Sensing an opportunity to catch the Royalists at a weak point, the Parliamentarians assembled an army and planned an assault on Selby as the first step of a push toward York. Lord Fairfax brought a contingent from Hull joining with his son, Sir Thomas Fairfax, who came from Cheshire with his cavalry and a number of Lancashire infantrymen. In addition, the Fairfaxes were joined by Colonel John Lambert from the garrison at Bradford and Sir John Meldrum from the Midlands Association. Combined altogether, the Parliamentarians fielded a force of approximately 1,500 horse and 1,800 foot.

==Battle==
On 11 April 1644, the Parliamentarian army of Lord Fairfax reached Selby.
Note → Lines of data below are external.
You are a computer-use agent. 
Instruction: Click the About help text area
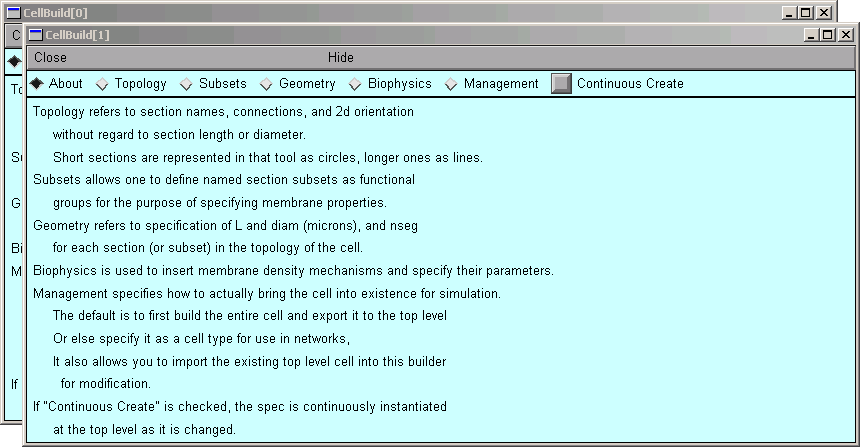coord(440,270)
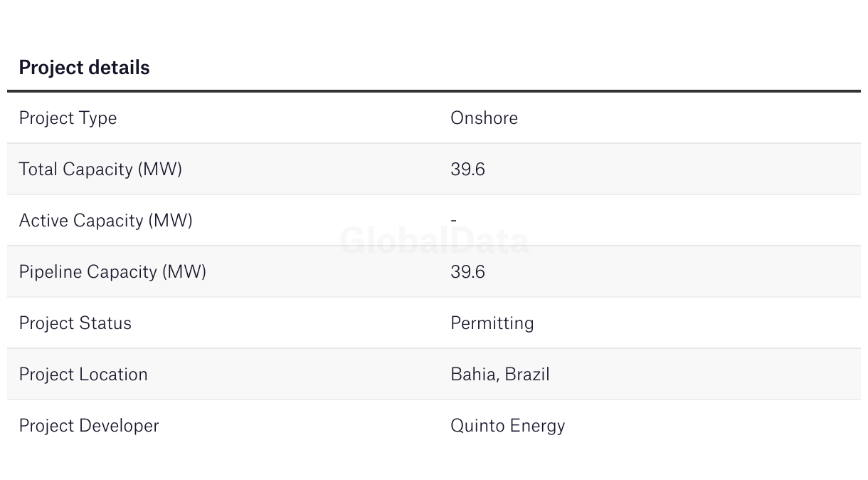Viewport: 868px width, 480px height.
Task: Click the Pipeline Capacity value 39.6
Action: tap(467, 272)
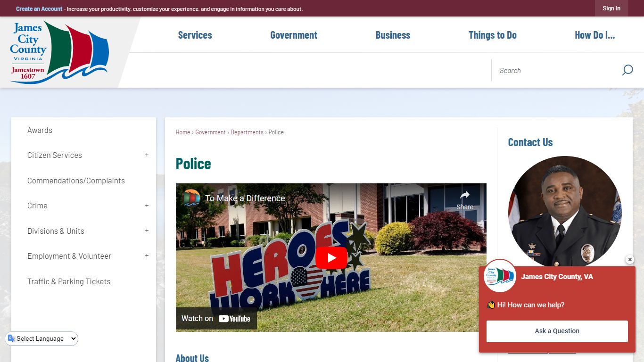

The town of Selby was unfortified, but surrounded by water obstacles including flooded fields and the River Ouse. Because of the water, there were only four roads leading into the town and on each of the roads, the Royalists had erected and manned barricades.

To attack the town, Lord Fairfax split his forces into three separate units, sending the infantry regiments down three of the roads simultaneously to attack the barriers. After the barriers were overtaken by the infantry, the Parliamentarian plan was to follow with their cavalry. Lord Fairfax commanded a regiment in the attack of Ousegate, Sir John Meldrum led a second regiment in the attack down Gowthorpe Lane, and Colonel Needham led a third regiment down Brayton Lane. Sir Fairfax stood at the ready with the Parliamentarian cavalry.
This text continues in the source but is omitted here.